Talvez, a partir daí, Ace tenha se acomodado mesmo. Sua volta para o Kiss, ocorrida em 1996, o mostrou menos afiado na performance ao vivo e até mesmo pouco capaz de contribuir em estúdio, a ponto de ter tocado apenas em duas faixas do álbum de reunião Psycho Circus (1998). Em 2002, ele deixou novamente o grupo, encerrado no fim de 2023 com Tommy Thayer reproduzindo seus solos nota por nota e usando sua maquiagem, fantasia e até modelo de guitarra.
Thayer não foi o único inspirado por Frehley. Músicos que alteraram o curso da guitarra elétrica no âmbito do som pesado já o mencionaram diretamente como referência. Dave Mustaine (Megadeth), Slash (Guns N’ Roses), Dimebag Darrell (Pantera) e Tom Morello (Rage Against the Machine) são apenas alguns dos vários. Todos eles destacam que o trabalho de Ace com o Kiss serviu como “porta de entrada” para o rock, já que o visual de super-herói e os solos de melodia fácil eram atraentes para crianças e adolescentes.
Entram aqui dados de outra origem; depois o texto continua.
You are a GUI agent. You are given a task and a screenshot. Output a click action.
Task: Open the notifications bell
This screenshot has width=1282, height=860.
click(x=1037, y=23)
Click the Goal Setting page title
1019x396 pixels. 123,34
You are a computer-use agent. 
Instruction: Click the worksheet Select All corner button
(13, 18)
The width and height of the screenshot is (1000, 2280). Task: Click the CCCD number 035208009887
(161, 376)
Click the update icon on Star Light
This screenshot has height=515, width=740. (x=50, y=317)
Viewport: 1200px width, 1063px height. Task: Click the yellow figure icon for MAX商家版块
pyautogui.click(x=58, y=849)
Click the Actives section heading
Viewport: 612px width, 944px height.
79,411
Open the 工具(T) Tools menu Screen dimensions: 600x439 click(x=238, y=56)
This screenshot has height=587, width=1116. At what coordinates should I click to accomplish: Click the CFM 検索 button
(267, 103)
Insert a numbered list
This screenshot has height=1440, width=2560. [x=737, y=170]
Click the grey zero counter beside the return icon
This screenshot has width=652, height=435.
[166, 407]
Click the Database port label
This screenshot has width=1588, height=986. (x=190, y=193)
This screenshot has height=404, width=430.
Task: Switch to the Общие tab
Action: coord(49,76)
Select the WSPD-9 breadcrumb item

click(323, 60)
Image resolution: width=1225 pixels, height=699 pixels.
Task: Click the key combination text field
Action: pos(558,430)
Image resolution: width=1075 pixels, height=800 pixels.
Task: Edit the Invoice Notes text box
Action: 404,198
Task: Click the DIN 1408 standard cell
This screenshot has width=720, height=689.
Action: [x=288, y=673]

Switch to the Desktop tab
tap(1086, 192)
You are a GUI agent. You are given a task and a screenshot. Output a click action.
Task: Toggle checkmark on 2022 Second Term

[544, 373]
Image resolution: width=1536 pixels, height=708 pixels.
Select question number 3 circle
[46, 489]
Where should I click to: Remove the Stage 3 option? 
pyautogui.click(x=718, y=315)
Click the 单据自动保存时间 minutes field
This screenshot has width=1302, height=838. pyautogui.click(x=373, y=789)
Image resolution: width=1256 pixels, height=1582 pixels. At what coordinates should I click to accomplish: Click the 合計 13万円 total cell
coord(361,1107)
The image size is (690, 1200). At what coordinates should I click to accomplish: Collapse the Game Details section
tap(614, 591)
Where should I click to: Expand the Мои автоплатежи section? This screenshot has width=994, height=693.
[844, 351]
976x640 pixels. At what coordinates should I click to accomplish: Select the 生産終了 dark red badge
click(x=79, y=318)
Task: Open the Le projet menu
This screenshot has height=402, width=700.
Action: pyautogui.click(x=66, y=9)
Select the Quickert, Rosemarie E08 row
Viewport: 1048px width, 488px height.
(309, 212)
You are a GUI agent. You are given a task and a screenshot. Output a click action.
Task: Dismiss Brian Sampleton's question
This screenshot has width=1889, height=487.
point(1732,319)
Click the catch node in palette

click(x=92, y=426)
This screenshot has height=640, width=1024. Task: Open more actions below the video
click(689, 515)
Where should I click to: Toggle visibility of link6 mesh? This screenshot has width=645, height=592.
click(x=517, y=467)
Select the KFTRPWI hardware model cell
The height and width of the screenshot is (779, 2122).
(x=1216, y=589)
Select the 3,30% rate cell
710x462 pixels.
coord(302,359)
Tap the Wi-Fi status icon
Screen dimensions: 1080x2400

Darrell, assassinado em 2004 e enterrado em um caixão do Kiss, ofereceu em 1993 uma declaração que serve como a melhor forma para se encerrar este texto. À Guitar World, em 1993, ele arrematou:
“Ace é deus, e o solo de ‘Shock Me’ é matador. A versão de estúdio tem muita produção nas partes de guitarra principal. Também adoro os efeitos, especialmente o phaser na última nota. Cara, eu fico todo nervoso apenas por falar de Kiss! O vibrato de Ace me cativou e sempre tento aplicá-lo ao meu toque. Ele conseguia extrair muito de uma única nota. Com ele, uma nota poderia tomar o lugar de 12 notas.”